How do assetbundles actually work?

I’m using uncompressed local assetbundles, and I’d like some confirmation of their actual working.

When I call Assetbundle.CreateFromFile() at that point, are all contained assets loaded into memory, or just made accessible for instantiation?

I ask, as I’d like to instantiate certain assets, at any time during gameplay, and am wondering if I should (a) Get all contained assets into memory at once, and instantiate as needed, or (b) Get the required assets, and unload the ones that are not needed.

Obviously (a) would take up more memory at runtime, and (b) would take longer.

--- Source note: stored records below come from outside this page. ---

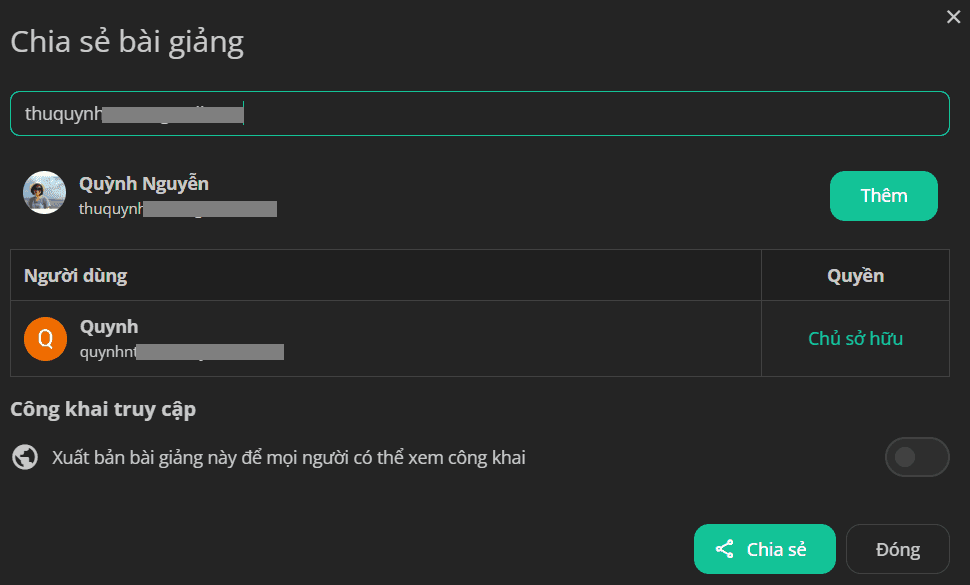Screen dimensions: 970x585
Task: Click the globe icon for public access
Action: [x=25, y=457]
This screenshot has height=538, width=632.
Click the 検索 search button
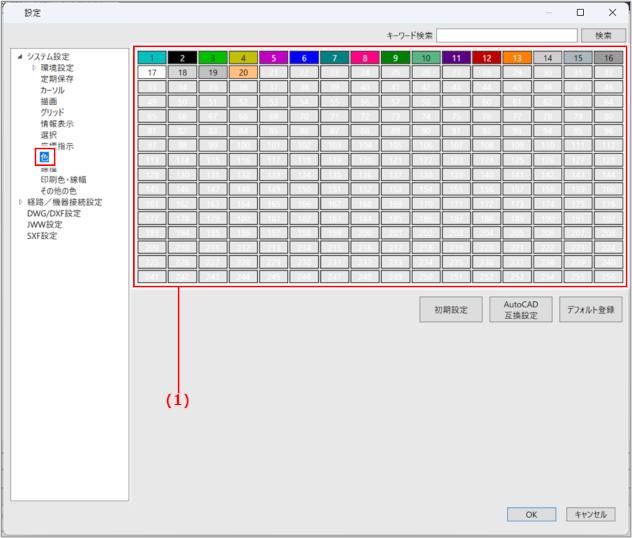tap(603, 35)
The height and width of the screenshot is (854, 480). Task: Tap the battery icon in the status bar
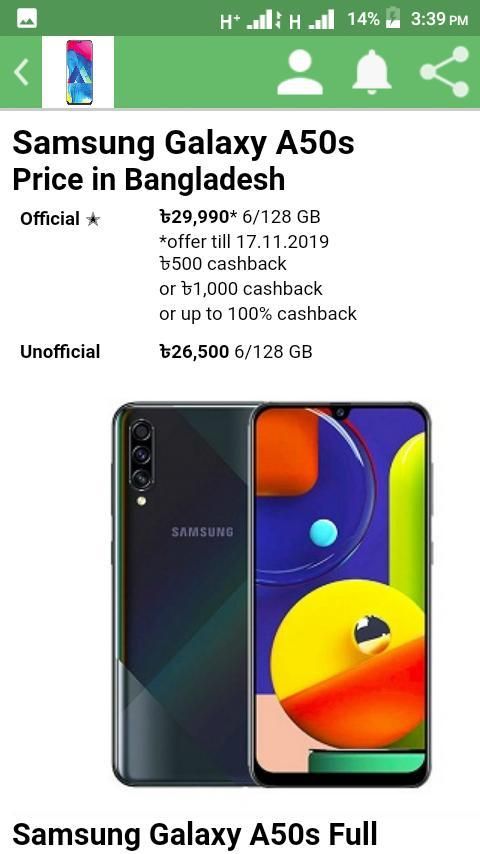[393, 18]
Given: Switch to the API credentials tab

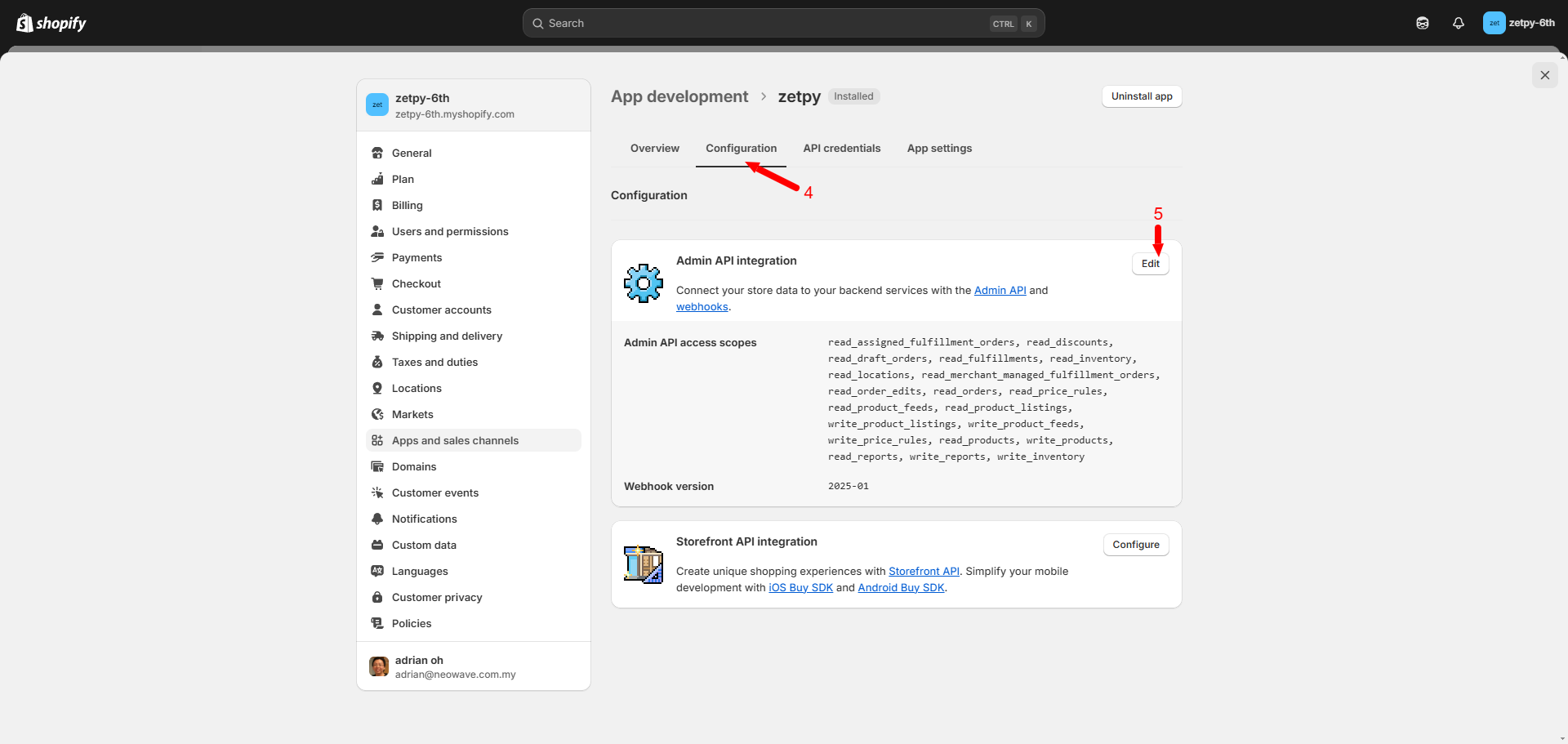Looking at the screenshot, I should pyautogui.click(x=841, y=148).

Are there any hard and fast do’s and dont’s for assetbundle use? I’m looking to improve my understanding of them (which wouldn’t be hard).

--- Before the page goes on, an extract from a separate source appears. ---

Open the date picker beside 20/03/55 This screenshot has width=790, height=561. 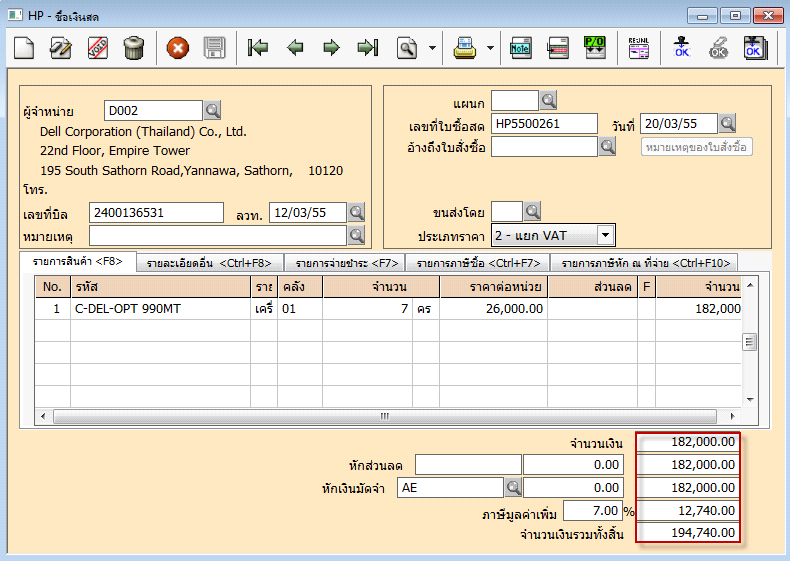727,123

Many thanks :slight_smile:

I’ve recently started using AssetBundles and here is some of the stuff I learned/noticed while implementing them in our game.

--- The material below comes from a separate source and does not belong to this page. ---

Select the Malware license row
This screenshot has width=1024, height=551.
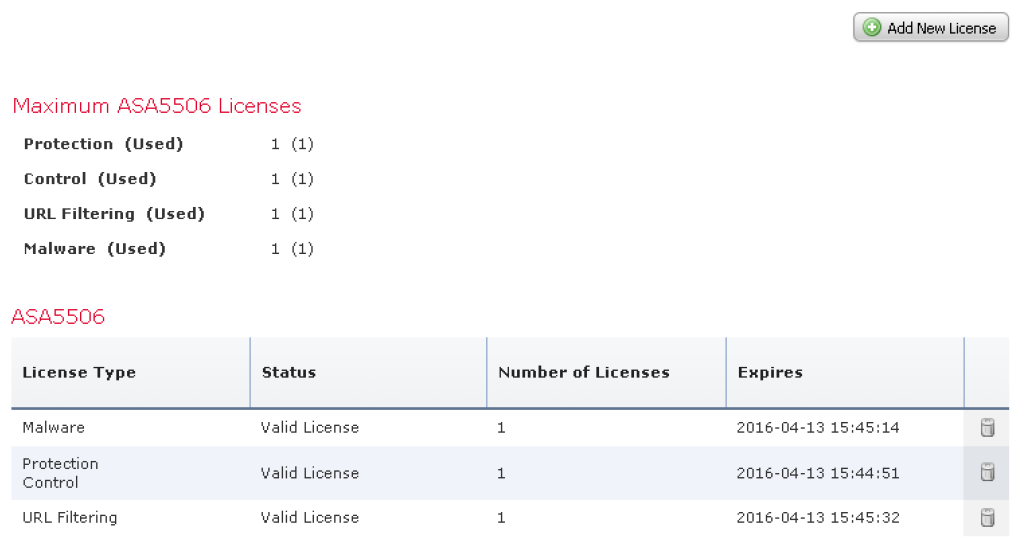[54, 428]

First off, let’s start with what is an AssetBundle? And what are they used for?

An AssetBundle is pre-packaged group of assets (audio, textures, meshes, prefabs, materials, etc) built through the Unity Editor. It can be used to stream large sets of assets into your game without much of a hit to performance (if any at all). AssetBundles can be streamed from a directory local to the PC or through the web. It can drastically reduce your build times (since AssetBundles only need to be build when the assets they contain change). If the build is a web-player you can use AssetBundles to help you reduce the initial size of the build and get the player started faster. I know I missed quite a few things but this should at least put AssetBundles into perspective.


Next, how do you build AssetBundles?

The API for this is called BuildPipeline.BuildAssetBundle. You can even find some scripts like the one here named ExportAssetBundles (which is the one i use) if you google a bit. I like ExportAssetBundles because you simply select the assets that you want to turn into an AssetBundle and hit a menu option.


How do I use AssetBundles?

I’ll get back to you on this, lol. It’s taking me so long to write this and I’m still at work. Ssshhh, don’t tell anybody :stuck_out_tongue:


How do I maintain my AssetBundles?

For our company, AssetBundle maintenance is not that big a deal since our AssetBundles only change once or twice after we build them the first time. If you will be using AssetBundles heavily it might be worth investing time into building an automated AssetBundles framework that is able to track the assets each asset bundle contains and knows to re-build them when necessary, like when you make a build of your game. There was a talk at a Unite conference about AssetBundles where a company talked about this very same thing. You might be able to find it, if not I’ll see if I still have it in my browsing history. The reason I bring this up is because it can become quite a nightmare to maintain AssetBundles with large teams if there are many people making constant changes to the assets they contain. Some reasons for this include knowing which assets are part of which bundles, determining who is responsible for building which bundles and when.


How do I make iterations with AssetBundles quicker?

One of the main benefits of using Unity is the speed of iteration using the Unity Editor. Make a quick change, then hit play. Rinse and repeat. AssetBundles can cripple this iteration workflow if you have to rebuild an AssetBundle every time you make a change just to iterate. This bit me in the butt, or is it on the butt? Whatever, point is that it’s probably worth your time to have your game load assets directly instead of the AssetBundles when running in the editor so that your iteration is unhindered. Once a final build (or test build for that matter) is made the necessary AssetBundles are rebuilt and the game loads from the AssetBundles instead.